Through Youth TGI, we can identify the various sources of income and compare it with previous surveys to distinguish whether there has been a swift in the way in which children acquire money. Looking back over the last decade, there has been a decrease in levels of financial support from parents. Among the 7-10-year-olds, there has been an eight per cent decrease in receivers since 1994, while within the 11-14-year-olds the decline in six per cent. The decrease within the 11-14-year-olds has been offset with a twenty-four per cent penetration increase in those receiving pocket money from grandparents. There is a significant shift across both age groups that supports the idea that although parents are not providing their children pocket money, without strings attached, they are actually making them work for their allowance by doing ‘odd jobs/chores.’ This phenomenon shows a substantial rise amongst the 7-10-year-olds where there has been a sixteen per cent penetration increase; the 11-14s showing a thirty-seven per cent increase. However, against this increase, there has been a twenty-three per cent decrease in the number of 11-14-year-olds who have a regular part-time job outside the home. Perhaps this fall could be attributed to parents’ unwillingness to let their child work in an ‘outside’ environment and might explain the rise in chores within the home as a source of replacement ‘earned’ income.
In terms of saving their income, the age groups differ. The 11-14s show an increased awareness of the need to retain their money. In 1994, fifty-three per cent saved some of their money, in the Autumn 2004 Youth TGI survey, the figure has risen to sixty-four per cent, which is a proportional rise of twenty-one per cent. The 7-10s have seen a nineteen per cent penetration decrease over the same time period. Girls appear to be marginally better ‘savers’ than boys, within the 7-10 age group two per cent more girls save their income than boys. When faced with the attitudinal statements ‘I like saving money,’ 7-10-year-old girls are ten per cent more likely to agree than boys. However, amongst the 11-14s, although four per cent more girls save than their male counterparts, boys are twelve per cent more likely than girls to agree that they ‘like saving money.’

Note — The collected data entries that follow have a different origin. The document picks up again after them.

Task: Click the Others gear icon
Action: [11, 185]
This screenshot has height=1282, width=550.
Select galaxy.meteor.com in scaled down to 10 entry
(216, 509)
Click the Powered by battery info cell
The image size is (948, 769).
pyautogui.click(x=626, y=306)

In relation to how they spend their income, crisps, sweets and chocolate continue to dominate spending amongst both sexes and within both age groups. Interestingly, it is within the 11-14-year-old group that crisps/sweets/chocolate are the most popular purchases and not the 7-10s, where boys and girls within this age group prefer to buy toys and games rather than consumables. A reason for this could be parents supplying 7-10s with such items, whereas 11-14s buy their own.
Since 1994, toiletries and cosmetics have seen a major rise in penetration, particularly amongst the 7-10s. Amongst the 7-10 girls, the rise has been ninety-four per cent increase in penetration, with the boys showing a seventy-eight per cent increase over the last ten years. This characteristic also runs within the 11-14-year-olds, the girls have a six per cent penetration increase, with the boys showing a seventeen per cent increase since 1994. This could be attributed to an increased awareness of ‘self’ and augmented perception of the need to look good. When asked the attitudinal statement ‘It is important to be attractive to the opposite sex,’ the noticeable rise in awareness of ‘self’ amongst the 11-14-year-olds becomes more apparent. In 1994, only twenty-eight per cent of 11-14 girls agreed with the statement, in Autumn 2004 Youth TGI survey, almost fifty per cent agreed. Within the 11-14 boys there is also a rise, from forty-three per cent to fifty-five per cent in penetration.
Through the Youth TGI Autumn 2004 survey, the data has indicated some change in childrens’ income through comparison with other surveys. However, changing social attitudes clearly affect the way in which children spend their money. The evidence presented suggests these changing attitudes could continue to manifest themselves within the realms of kids’ pocket money. Furthermore, with high levels of obesity being regularly documented and an increased awareness of attractiveness, the data implies children could begin to ignore the temptation to spend their money on confectionary and crisps in favour of items such as toiletries, cosmetics and clothes.